**EXERCISE PROMPT:**
Give the number of lines below that hold "will", and only that.

**THE INPUT:**
>>>

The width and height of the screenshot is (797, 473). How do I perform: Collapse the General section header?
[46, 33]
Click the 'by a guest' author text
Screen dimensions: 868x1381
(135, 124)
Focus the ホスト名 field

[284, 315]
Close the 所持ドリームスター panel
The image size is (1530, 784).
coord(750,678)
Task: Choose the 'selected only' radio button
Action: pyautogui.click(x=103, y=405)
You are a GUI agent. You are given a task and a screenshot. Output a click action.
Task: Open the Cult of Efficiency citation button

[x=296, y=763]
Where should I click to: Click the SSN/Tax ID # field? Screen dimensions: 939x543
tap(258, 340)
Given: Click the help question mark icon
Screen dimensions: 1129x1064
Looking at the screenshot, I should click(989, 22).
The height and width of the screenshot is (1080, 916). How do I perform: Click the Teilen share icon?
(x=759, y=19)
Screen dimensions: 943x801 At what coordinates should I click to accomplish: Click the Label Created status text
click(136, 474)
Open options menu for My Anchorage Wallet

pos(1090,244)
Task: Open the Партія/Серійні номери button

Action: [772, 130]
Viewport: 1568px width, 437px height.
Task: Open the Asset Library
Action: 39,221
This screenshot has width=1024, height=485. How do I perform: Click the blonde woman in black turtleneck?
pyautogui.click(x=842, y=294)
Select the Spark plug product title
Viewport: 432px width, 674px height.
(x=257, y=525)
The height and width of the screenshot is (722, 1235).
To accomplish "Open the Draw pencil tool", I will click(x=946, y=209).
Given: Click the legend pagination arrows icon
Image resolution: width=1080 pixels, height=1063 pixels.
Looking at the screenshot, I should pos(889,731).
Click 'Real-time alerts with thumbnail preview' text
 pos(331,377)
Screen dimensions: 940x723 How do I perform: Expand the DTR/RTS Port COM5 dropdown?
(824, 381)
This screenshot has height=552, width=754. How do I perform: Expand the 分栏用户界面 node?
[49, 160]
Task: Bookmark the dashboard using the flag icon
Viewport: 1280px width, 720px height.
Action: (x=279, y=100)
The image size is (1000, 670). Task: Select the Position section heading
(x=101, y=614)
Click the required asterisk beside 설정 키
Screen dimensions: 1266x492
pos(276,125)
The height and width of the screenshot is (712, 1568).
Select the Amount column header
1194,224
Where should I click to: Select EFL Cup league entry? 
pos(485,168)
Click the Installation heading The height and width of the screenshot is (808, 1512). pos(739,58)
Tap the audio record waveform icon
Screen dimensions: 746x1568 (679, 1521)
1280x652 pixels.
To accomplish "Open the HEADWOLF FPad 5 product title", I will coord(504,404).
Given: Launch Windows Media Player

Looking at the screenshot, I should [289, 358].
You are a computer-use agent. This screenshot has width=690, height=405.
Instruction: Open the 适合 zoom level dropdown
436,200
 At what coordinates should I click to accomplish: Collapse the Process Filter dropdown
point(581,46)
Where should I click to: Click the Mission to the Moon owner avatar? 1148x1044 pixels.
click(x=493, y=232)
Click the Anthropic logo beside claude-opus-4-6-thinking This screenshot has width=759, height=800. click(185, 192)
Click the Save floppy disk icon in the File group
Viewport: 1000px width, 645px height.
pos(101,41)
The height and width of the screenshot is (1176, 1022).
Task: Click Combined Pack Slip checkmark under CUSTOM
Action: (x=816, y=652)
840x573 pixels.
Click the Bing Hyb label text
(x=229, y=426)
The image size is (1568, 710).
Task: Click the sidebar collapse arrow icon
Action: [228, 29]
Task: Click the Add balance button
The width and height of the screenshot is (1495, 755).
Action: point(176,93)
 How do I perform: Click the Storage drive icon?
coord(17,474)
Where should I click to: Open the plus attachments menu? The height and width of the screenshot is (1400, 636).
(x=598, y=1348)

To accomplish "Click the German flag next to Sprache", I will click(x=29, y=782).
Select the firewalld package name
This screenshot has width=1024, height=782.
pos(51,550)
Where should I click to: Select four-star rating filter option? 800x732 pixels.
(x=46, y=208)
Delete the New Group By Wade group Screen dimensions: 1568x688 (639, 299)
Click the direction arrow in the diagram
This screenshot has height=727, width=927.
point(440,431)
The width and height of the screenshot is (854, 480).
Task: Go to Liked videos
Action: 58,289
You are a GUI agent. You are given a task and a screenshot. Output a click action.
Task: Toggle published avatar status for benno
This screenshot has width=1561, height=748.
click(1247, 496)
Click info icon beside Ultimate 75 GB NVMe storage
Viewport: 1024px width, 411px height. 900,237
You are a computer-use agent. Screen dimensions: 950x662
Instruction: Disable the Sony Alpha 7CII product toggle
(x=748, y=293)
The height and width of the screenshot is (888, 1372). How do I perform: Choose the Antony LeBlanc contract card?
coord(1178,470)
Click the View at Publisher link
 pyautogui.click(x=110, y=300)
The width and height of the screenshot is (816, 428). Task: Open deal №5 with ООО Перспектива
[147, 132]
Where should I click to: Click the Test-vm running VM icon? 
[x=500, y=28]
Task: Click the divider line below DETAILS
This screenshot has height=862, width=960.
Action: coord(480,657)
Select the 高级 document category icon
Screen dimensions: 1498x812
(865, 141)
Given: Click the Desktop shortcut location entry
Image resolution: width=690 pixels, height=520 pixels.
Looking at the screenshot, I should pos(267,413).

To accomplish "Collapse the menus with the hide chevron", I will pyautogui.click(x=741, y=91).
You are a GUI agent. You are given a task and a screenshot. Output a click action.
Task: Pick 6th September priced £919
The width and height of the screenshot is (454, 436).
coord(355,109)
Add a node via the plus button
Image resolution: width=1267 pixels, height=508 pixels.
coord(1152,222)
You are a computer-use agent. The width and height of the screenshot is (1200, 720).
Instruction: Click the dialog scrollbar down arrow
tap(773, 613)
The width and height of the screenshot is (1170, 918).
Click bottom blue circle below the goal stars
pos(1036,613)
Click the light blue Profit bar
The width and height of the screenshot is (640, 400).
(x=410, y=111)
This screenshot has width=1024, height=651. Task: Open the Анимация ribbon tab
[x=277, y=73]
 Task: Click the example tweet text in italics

<<<

**RESPONSE AREA:**
4